The public image projected during the G8 summit in July 2001 could not have been more imperial. Thirteen-foot barbed steel fences demarcated two restricted zones within the historic center of Genoa, Italy: Red, for residents and delegates, and Yellow, under police control, for demonstrators. Voided of local activity, the city gained an urbanism of eerie luxury; emptiness blanketed the normally Fiat-filled streets surrounding the Palazzo Ducale. The silence caused some journalists to compare the metropolis to medieval towns hit by the bubonic plague. They were wrong. The minicity that emerged in Genoa belonged entirely to the 21st century. The streets were cannily rezoned, with physical space neatly containing and curtailing speech and action. Organized protest had met the security state's science of crowd control: free speech zoning.

| Armin Linke Armin Linke

Urban zoning originated in 19th-century Europe as a tool for regulating land and building uses. The movement grew out of concerns over the way cities were being transformed by industrialization. In the US, New York's 1916 Zoning Ordinance codified the size and location of skyscrapers to allow light to reach the streets below. But by the time of Genoa 85 years later, regulations had shifted from height and land use to limits on population density and access. From a tool of permanence and planning, zoning became an instrument of transience and politics.

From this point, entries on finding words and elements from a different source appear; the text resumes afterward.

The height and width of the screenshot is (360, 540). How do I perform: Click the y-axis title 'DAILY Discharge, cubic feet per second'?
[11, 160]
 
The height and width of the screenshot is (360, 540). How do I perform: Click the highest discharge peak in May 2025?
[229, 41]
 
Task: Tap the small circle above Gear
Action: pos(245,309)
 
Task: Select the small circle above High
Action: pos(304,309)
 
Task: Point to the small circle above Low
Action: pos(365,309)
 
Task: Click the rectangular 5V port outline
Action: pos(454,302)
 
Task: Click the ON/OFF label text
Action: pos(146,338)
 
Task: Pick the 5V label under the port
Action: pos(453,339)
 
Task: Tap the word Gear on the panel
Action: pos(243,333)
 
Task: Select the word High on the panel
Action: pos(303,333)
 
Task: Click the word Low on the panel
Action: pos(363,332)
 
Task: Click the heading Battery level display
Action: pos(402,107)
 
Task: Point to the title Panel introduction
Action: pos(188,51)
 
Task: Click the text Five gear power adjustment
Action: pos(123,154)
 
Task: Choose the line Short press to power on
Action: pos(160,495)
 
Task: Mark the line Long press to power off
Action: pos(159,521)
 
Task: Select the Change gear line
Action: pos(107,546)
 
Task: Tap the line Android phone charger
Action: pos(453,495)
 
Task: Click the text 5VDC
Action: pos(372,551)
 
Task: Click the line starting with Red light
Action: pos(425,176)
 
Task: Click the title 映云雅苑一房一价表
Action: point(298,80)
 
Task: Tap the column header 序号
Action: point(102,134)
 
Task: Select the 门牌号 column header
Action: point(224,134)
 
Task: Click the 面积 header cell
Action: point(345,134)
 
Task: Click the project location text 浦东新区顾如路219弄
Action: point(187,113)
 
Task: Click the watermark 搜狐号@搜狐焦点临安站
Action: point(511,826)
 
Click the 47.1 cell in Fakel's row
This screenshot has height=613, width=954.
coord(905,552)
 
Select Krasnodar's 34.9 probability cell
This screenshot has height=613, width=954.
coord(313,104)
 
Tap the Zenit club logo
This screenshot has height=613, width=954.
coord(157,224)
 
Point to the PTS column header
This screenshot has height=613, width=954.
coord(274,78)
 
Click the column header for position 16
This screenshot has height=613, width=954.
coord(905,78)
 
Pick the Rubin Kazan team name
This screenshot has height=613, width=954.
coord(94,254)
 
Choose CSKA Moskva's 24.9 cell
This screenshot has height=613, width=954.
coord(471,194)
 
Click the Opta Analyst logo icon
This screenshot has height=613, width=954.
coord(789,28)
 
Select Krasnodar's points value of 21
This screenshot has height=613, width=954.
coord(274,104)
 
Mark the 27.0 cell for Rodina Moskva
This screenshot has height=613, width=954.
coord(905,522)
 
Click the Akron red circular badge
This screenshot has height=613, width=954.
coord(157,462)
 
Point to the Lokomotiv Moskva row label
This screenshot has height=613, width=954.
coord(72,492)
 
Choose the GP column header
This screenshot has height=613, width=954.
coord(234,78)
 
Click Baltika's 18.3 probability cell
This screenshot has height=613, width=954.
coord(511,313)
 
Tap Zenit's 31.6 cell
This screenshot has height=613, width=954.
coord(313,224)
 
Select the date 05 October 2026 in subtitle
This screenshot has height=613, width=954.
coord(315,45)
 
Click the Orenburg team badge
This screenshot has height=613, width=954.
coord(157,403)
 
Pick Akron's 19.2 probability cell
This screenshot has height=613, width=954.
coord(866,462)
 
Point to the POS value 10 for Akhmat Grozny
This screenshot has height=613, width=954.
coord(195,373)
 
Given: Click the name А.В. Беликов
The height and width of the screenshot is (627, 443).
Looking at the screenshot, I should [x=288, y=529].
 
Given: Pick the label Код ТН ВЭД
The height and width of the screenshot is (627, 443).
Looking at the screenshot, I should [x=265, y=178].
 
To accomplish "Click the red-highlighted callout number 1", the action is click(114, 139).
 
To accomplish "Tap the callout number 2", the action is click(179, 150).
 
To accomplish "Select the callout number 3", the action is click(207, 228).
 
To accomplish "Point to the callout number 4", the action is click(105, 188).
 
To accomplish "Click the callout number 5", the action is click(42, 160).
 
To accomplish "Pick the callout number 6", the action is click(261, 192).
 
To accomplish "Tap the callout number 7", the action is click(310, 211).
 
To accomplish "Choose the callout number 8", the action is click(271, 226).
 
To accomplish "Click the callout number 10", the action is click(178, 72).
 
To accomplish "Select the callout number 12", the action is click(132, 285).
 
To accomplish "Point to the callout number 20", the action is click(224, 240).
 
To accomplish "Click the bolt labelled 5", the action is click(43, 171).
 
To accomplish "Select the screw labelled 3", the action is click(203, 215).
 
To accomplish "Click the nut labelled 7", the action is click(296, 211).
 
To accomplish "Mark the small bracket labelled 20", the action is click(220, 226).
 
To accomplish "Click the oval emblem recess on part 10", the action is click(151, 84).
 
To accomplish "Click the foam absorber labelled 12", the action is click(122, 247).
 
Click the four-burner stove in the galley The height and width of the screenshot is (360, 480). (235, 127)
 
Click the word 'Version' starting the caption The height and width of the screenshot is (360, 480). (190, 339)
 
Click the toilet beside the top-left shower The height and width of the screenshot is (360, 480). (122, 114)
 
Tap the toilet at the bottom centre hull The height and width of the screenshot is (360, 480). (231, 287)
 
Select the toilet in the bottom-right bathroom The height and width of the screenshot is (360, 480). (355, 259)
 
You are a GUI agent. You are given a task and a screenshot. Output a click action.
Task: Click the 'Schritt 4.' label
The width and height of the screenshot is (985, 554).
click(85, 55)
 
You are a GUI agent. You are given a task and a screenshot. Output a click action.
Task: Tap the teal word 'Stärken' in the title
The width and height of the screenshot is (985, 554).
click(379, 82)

Today, our public sphere – spaces where people can freely exchange opinions, including physical locales like cafés as well as figurative ones like newspapers – appears to be imploding. What we call public is being radically compressed into, at best, mere megabytes. Genoa will forever be remembered as the summit whose carefully calibrated precincts were pierced by the haunting death of 23-year-old protester Carlo Giuliani. The Red Zone's meetings were far less attractive to cameras than the colorful cacophony surrounding them, and many of the 430 people injured in the Yellow Zone shared media airspace with G8 heads of state.

If Genoa partitioned free speech, subsequent G8 conferences have pushed it even further from the action. The 2002 meeting was held in Kananaskis, Alberta – a region so remote that even delegates had difficulty reaching it. And the 2003 venue of Evian, a French spa town squeezed between a mountain and a lake, explicitly excluded protesters from Evian itself – forcing them onto Web sites, where they plotted a blockade of the town's access roads.

| Armin Linke Armin Linke

Such Web activism has blurred the distinction between organized and spontaneous speech. Web-fueled protests, such as those this spring against the war in Iraq, offer the perfect Alice-in-Wonderland escape hatch from Genoa-like controls. For all its benefits, the Web remains a virtual space. To the extent it enables speech to break free of containment, it is a welcome tool. But it isn't altogether the solution. Our Free Speech Zone needs a new shape, one with less mapping and more latitude. If it's dull nostalgia to dream of café politics, it's deliberate neglect to stand by while dialog and debate are zoned out of our democracies.